═══ EXERCISE INPUT
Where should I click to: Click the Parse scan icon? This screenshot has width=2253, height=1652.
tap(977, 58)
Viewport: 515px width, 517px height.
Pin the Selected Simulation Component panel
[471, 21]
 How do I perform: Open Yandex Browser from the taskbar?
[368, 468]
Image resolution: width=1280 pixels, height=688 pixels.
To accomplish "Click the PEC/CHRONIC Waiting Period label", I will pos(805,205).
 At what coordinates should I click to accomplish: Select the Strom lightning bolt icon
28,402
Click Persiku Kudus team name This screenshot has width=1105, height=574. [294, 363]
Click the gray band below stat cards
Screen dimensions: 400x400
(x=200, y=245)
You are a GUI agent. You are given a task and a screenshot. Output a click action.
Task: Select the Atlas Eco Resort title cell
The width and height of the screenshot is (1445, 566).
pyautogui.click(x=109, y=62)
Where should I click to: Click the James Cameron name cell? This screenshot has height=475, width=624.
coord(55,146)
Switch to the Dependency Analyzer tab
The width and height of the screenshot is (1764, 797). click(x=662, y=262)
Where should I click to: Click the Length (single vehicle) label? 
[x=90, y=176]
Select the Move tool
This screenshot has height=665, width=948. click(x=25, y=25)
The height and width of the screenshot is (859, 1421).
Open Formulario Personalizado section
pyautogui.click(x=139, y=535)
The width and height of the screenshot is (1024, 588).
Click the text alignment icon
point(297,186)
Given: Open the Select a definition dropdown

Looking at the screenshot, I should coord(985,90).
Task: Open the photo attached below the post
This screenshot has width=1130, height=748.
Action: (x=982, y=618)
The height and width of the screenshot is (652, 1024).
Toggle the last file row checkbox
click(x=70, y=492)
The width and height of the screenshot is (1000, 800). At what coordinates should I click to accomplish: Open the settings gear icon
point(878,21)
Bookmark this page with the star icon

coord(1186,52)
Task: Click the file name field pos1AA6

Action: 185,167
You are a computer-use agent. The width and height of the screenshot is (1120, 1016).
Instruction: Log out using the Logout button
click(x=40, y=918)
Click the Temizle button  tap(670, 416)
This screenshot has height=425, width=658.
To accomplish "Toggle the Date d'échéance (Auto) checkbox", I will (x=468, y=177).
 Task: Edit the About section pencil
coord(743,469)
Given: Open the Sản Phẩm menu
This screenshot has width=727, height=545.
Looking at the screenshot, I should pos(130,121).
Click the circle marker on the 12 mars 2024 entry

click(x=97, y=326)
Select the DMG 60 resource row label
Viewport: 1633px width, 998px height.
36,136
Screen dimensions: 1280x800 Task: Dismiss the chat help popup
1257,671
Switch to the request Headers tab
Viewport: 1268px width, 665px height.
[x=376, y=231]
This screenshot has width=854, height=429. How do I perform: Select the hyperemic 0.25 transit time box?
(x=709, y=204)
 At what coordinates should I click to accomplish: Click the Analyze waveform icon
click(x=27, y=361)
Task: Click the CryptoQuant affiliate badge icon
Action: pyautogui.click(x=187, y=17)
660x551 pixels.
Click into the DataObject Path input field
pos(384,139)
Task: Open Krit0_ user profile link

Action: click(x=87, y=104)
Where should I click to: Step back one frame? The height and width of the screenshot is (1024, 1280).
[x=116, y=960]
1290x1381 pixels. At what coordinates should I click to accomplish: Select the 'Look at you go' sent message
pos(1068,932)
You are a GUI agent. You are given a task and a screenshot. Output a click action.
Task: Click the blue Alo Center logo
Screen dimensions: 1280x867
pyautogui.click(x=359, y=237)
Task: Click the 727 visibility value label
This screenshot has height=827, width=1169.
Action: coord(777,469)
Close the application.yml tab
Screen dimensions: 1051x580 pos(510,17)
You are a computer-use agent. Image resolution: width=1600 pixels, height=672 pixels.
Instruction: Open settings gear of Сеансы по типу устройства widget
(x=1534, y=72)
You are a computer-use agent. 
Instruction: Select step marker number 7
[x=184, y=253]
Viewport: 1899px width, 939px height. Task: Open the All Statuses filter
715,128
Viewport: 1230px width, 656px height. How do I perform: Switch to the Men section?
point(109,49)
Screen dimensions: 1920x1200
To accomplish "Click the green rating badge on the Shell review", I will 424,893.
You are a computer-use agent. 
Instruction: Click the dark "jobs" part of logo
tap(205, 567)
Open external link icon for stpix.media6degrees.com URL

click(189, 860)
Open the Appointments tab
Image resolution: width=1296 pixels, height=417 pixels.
══════
## [WORK REQUEST]
Output the material verbatim.

## [RESULT OF THE TASK]
Where should I click to: Click the Parse scan icon? This screenshot has width=2253, height=1652.
tap(977, 58)
Viewport: 515px width, 517px height.
Pin the Selected Simulation Component panel
[471, 21]
 How do I perform: Open Yandex Browser from the taskbar?
[368, 468]
Image resolution: width=1280 pixels, height=688 pixels.
To accomplish "Click the PEC/CHRONIC Waiting Period label", I will pos(805,205).
 At what coordinates should I click to accomplish: Select the Strom lightning bolt icon
28,402
Click Persiku Kudus team name This screenshot has width=1105, height=574. [294, 363]
Click the gray band below stat cards
Screen dimensions: 400x400
(x=200, y=245)
You are a GUI agent. You are given a task and a screenshot. Output a click action.
Task: Select the Atlas Eco Resort title cell
The width and height of the screenshot is (1445, 566).
pyautogui.click(x=109, y=62)
Where should I click to: Click the James Cameron name cell? This screenshot has height=475, width=624.
coord(55,146)
Switch to the Dependency Analyzer tab
The width and height of the screenshot is (1764, 797). click(x=662, y=262)
Where should I click to: Click the Length (single vehicle) label? 
[x=90, y=176]
Select the Move tool
This screenshot has height=665, width=948. click(x=25, y=25)
The height and width of the screenshot is (859, 1421).
Open Formulario Personalizado section
pyautogui.click(x=139, y=535)
The width and height of the screenshot is (1024, 588).
Click the text alignment icon
point(297,186)
Given: Open the Select a definition dropdown

Looking at the screenshot, I should coord(985,90).
Task: Open the photo attached below the post
This screenshot has width=1130, height=748.
Action: (x=982, y=618)
The height and width of the screenshot is (652, 1024).
Toggle the last file row checkbox
click(x=70, y=492)
The width and height of the screenshot is (1000, 800). At what coordinates should I click to accomplish: Open the settings gear icon
point(878,21)
Bookmark this page with the star icon

coord(1186,52)
Task: Click the file name field pos1AA6

Action: 185,167
You are a computer-use agent. The width and height of the screenshot is (1120, 1016).
Instruction: Log out using the Logout button
click(x=40, y=918)
Click the Temizle button  tap(670, 416)
This screenshot has height=425, width=658.
To accomplish "Toggle the Date d'échéance (Auto) checkbox", I will (x=468, y=177).
 Task: Edit the About section pencil
coord(743,469)
Given: Open the Sản Phẩm menu
This screenshot has width=727, height=545.
Looking at the screenshot, I should pos(130,121).
Click the circle marker on the 12 mars 2024 entry

click(x=97, y=326)
Select the DMG 60 resource row label
Viewport: 1633px width, 998px height.
36,136
Screen dimensions: 1280x800 Task: Dismiss the chat help popup
1257,671
Switch to the request Headers tab
Viewport: 1268px width, 665px height.
[x=376, y=231]
This screenshot has width=854, height=429. How do I perform: Select the hyperemic 0.25 transit time box?
(x=709, y=204)
 At what coordinates should I click to accomplish: Click the Analyze waveform icon
click(x=27, y=361)
Task: Click the CryptoQuant affiliate badge icon
Action: pyautogui.click(x=187, y=17)
660x551 pixels.
Click into the DataObject Path input field
pos(384,139)
Task: Open Krit0_ user profile link

Action: click(x=87, y=104)
Where should I click to: Step back one frame? The height and width of the screenshot is (1024, 1280).
[x=116, y=960]
1290x1381 pixels. At what coordinates should I click to accomplish: Select the 'Look at you go' sent message
pos(1068,932)
You are a GUI agent. You are given a task and a screenshot. Output a click action.
Task: Click the blue Alo Center logo
Screen dimensions: 1280x867
pyautogui.click(x=359, y=237)
Task: Click the 727 visibility value label
This screenshot has height=827, width=1169.
Action: coord(777,469)
Close the application.yml tab
Screen dimensions: 1051x580 pos(510,17)
You are a computer-use agent. Image resolution: width=1600 pixels, height=672 pixels.
Instruction: Open settings gear of Сеансы по типу устройства widget
(x=1534, y=72)
You are a computer-use agent. 
Instruction: Select step marker number 7
[x=184, y=253]
Viewport: 1899px width, 939px height. Task: Open the All Statuses filter
715,128
Viewport: 1230px width, 656px height. How do I perform: Switch to the Men section?
point(109,49)
Screen dimensions: 1920x1200
To accomplish "Click the green rating badge on the Shell review", I will 424,893.
You are a computer-use agent. 
Instruction: Click the dark "jobs" part of logo
tap(205, 567)
Open external link icon for stpix.media6degrees.com URL

click(189, 860)
Open the Appointments tab
Image resolution: width=1296 pixels, height=417 pixels.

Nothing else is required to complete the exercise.